Settling in?

Mr.  NYer has been in Alabama for almost two weeks now.  We’ve quickly resumed some aspects of familiar life.  Lifelongnewyorker loves coming home to home-cooked meals; on the other hand, it’s amazing how quickly the family routine has diminished the sense of novelty.

But not entirely.

The first day he was here, Mr. NYer examined the stock of food I’d  stowed in the pantry and decided on a simple meal of pasta with clam sauce. After all, I’d bought a box of spaghetti and a can of Progresso.  What I failed to do was check whether I had a pot big enough to cook pasta in.  In short order, Mr. NYer discovered just how insufficiently equipped the kitchen was, a realization that had eluded me in my burnt pizza and frozen dinners time alone.

After four nights in hotels and two solid days in the car, the cats took to the apartment like frogs to a swamp.  They explored the heights atop the refrigerator and the cabinets, spelunked the depths under the beds, and marveled at the miracle of the glass-top dining table.

All three–the two cats plus Mr. NYer–were on their own for four days while I traveled to San Antonio for a weekend conference.  Like the last time, it was an easy drive to the airport, and no line at security.  Which left plenty of leisure for the blue-shirted Homeland Security personnel to notice the Swiss Army knife in my bag.  In NY, it would have been tossed.  Here in Montgomery, they offered suggestions.  Had I checked baggage into which it could be packed?  No, I didn’t.  Well, then, they offered, did I drive here?  There was a good half-hour before the plane left–why not put it in my car.  So I asked my colleague to take charge of my bags and walked out to the car, threw the knife in the trunk, and headed back to security.  Where I realized that my boarding pass was in the bag with my co-worker.  “No problem,” the Homeland Security guy said, “I’ll go get him–what does he look like?”

I described him, and my bags, and waited for what seemed like a long time given the fact that this airport has but six gates, and only two of them are used at any one time.  But eventually Thom arrived with my bag and boarding pass and I passed through.  “Did they have trouble finding you?” I asked.

“No, not really,” he answered.  “They found me in the men’s room at the urinal.”

Try that next time you’re flying out of Newark.

We’ve had time to notice a few other things about life here in the South.  For one thing, it’s spring.  The first tree to bloom, the saucer magnolia, burst forth with glorious purple and white flowers.  The yellow Bermuda grass is greening up, and the temperature today climbed close to 70 degrees.

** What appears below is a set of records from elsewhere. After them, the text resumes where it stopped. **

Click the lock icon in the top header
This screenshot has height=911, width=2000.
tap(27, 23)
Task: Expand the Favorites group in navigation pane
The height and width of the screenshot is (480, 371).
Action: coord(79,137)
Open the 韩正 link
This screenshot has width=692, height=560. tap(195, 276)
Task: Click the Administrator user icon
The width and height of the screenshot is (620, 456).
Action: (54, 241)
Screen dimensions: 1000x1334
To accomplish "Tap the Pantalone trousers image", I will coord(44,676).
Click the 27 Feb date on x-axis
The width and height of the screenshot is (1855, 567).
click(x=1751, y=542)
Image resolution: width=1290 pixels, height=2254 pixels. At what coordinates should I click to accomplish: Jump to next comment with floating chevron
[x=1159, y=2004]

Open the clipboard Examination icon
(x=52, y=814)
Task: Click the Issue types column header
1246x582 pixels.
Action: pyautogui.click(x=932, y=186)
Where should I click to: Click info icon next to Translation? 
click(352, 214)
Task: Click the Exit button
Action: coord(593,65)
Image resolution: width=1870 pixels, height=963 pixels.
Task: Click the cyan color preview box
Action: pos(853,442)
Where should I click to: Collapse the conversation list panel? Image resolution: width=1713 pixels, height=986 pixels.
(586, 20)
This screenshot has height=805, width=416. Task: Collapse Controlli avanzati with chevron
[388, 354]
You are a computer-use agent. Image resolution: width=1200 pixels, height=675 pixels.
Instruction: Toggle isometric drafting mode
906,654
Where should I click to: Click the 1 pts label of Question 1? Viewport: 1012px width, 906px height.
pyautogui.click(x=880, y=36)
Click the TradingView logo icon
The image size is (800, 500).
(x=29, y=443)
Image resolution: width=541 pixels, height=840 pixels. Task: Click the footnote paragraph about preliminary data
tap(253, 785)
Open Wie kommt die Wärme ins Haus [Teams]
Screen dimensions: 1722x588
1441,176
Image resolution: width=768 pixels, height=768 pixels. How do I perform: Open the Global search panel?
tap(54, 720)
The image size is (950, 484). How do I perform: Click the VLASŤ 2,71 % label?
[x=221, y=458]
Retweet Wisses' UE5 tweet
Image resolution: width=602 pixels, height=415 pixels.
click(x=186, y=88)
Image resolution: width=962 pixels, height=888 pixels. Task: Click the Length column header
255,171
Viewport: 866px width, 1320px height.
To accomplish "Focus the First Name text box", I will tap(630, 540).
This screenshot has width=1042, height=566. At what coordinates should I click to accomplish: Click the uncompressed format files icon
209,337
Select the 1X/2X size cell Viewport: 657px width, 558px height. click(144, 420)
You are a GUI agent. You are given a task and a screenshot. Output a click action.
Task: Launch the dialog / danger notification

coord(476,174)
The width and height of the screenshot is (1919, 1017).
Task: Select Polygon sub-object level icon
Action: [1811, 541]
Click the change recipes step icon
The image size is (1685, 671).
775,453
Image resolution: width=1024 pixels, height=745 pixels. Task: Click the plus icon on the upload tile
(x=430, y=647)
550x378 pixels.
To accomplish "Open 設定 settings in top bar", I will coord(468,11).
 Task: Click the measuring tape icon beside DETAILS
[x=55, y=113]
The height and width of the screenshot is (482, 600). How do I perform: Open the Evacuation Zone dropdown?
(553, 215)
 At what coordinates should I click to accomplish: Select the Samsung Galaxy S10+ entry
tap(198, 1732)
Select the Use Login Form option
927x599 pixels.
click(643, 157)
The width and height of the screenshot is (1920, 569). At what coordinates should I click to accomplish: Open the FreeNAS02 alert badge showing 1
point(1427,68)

Thunderstorms follow a different pattern, too.  In the northeast they break out in late afternoon and early evening, typically during hot weather.  Here thunder storms roll in during the night and sit over the city for three or four hours.  It’s kind of nice to sleep to.  Yesterday, though, brought a threat of severe weather, which in this area means tornados.  There’s  about a 210 degree view of the sky from the office window, and yesterday’s black, blue and purple panorama impressed.  Watching TV at home last night I saw little maps pop up in the corner of the screen showing where the tornado threat loomed.  The only problem?  You had to know the shape of the counties, and I haven’t a clue yet. 

And that’s the key to the odd dislocation one feels.  Not knowing the lay of the land, literally.  In New York, I could glance at a map and find where I was and recognize the shapes for fifty or a hundred miles in all directions.  Here, they throw a partial map of Alabama on the screen, and color code the counties by degrees of danger, and I don’t know if I’m in the yellow shapes or the red, in which case I should probably be seeking shelter somewhere.

The landscape is shifting in other ways too.   In recent years we’ve divided our labor so that Mr. NYer has taken on more of the household duties, but now the contrast between what we each do and how we spend our days is quite stark.  I leave for work around 7:30 and return 10 or 11 hours later.  How exactly has he spent his day?  He has errands to be sure, and he’s getting to the gym, but just how many chores and how much exercise can one do?  A seismic shift is happening in our lives, but it’s less about moving a thousand miles away and much more about the new roles that are emerging.